Au cours de cette année, je n’ai donc pas espéré être très surprise par la capacité des Français à se laisser «transformer» par l’Amérique. J’en suis même venue à me dire que nous avions des métabloquants qui nous rendaient ultrarésistants à la culture locale. A vrai dire, je ne sais pas ce qu’il y avait de mieux entre le râleur dépressif et l’expatrié ivre de son rêve américain qui vous le revend encore et encore, alors que ce dernier en est toujours à batailler pour obtenir une «green card», mange des pilules par peur de tomber malade, mais bon, il vit aux ETATZUNIS, en Amérique, quoi!

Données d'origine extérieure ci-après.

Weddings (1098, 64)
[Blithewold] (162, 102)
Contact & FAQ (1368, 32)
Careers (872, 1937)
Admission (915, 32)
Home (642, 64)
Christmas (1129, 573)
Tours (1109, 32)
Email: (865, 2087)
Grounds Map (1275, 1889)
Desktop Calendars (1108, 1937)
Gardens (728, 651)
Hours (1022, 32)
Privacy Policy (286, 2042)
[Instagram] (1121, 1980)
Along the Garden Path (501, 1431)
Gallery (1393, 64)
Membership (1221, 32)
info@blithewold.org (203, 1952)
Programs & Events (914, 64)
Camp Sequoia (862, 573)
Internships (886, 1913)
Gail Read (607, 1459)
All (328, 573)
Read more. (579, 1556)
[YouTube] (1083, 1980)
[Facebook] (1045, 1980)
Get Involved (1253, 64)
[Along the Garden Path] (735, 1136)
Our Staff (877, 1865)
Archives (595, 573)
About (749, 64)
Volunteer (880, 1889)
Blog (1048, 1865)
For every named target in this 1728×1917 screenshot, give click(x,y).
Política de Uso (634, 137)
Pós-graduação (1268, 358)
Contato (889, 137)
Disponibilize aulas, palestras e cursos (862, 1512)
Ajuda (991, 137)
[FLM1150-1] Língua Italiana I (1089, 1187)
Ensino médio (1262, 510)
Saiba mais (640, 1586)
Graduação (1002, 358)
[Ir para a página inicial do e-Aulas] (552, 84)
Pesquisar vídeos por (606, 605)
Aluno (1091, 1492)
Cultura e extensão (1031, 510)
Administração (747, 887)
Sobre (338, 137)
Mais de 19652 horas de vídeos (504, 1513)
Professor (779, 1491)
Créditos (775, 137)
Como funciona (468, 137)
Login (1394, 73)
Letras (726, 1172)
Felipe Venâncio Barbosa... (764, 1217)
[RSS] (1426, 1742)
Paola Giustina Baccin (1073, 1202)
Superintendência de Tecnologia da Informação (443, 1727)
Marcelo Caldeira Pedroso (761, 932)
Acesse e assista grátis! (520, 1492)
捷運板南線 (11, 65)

Là où il a droit d’avoir trois voitures, d’être tatoué des pieds à la tête, d'aller surfer le matin et de «make money» sans honte.

 

Moi-même, j’ai dû me regarder dans la glace, bien obligée de constater que j’étais terriblement française et que l’on a beau se raconter qu’on est un citoyen du monde, super-adaptable, on est le produit de sa culture et de son contexte. À 80% paraît-il. Ce petit déterminisme m’avait mis un petit coup au moral car dans le voyage, on espère toujours un peu rencontrer un autre soi.

 

Et puis il y a la Californie, the Golden State, Los Angeles. Chimie californienne qui semblerait être un précipité puissant et qui transforme n’importe quel Français en être souriant et heureux et, je vous promets, ça fait bizarre de rencontrer des Français apaisés. Surtout en ce moment. Un peu plus d’une année passée sur le territoire et j’avais tendance à éviter les rassemblements d’expatriés francais, d’abord parce que je ne suis pas venue pour rencontrer ce que je connais déjà et ensuite par que ces deux archétypes de Français me fatiguent d’avance. Mais lors d’une soirée californienne, traînée un peu de force, j’ai rencontré un Français d’un troisième type, comme touché par la grâce, une version de nous-mêmes légère et énergisante. Les Français croisés à L.A c’est comme nous, en mieux… A savoir: juste mieux dans leur pompes.

 

Créatifs, entreprenants (sans chercher à épouser le modèle du self made man américain), débarrassés de l’inhibition française qui consiste à avoir toujours truc à dire sur tout, la pression du bon mot, comme on dit. Tout à coup, contents d’être là, car autorisés à être ce qu’ils veulent dans une ville qui au fond ne vous demande rien, voire s’en fout un peu de vous. Cet anonymat qu’autorise L.A., cette organisation sociale ultralatérale qui fait que tout le monde peut se croiser si tant est qu’on en ait envie, ça avait l’air d’avoir libéré les petits Frenchies expatriés, bien trop loin de l’espace-temps de la France pour en subir encore son influence.

 

Et tout ça en ne reniant rien; non, juste comme s’ils avaient le droit de souffler, comme si on avait autorisé ces Français à être contents, satisfaits de ce qu’ils avaient et à imaginer tous les possibles. Comme si le coté page blanche de Los Angeles où tout le monde vient écrire un peu de son destin et rêve à une petite postérité quellle qu’elle soit faisait émerger le meilleur d’eux-mêmes et ce pour quoi les Américains nous aiment d’ailleurs. Un coté décalé qui prend toujours la liberté de prendre le sujet sous un autre angle.

 

Je vous jure, j’ai eu beau convoquer les forces malicieuses de l’esprit critique francais, auquel je suis particulièrement attachée, tout à coup, je me suis dit que nous devrions envoyer en «summer camp» des A380 remplis de Français attaqués et inhibés par la déprime française et l’agressivité de leurs élites pour qu’ils viennent souffler un peu en Californie et surtout pour qu’il se rendent comptent qu’ils ont le droit à la satisfaction et que ça ne leur va pas si mal d’être heureux et satisfaits. On n’appelle pas Los Angeles «La La Land» pour rien. C'est la composition chimique des Français apaisés.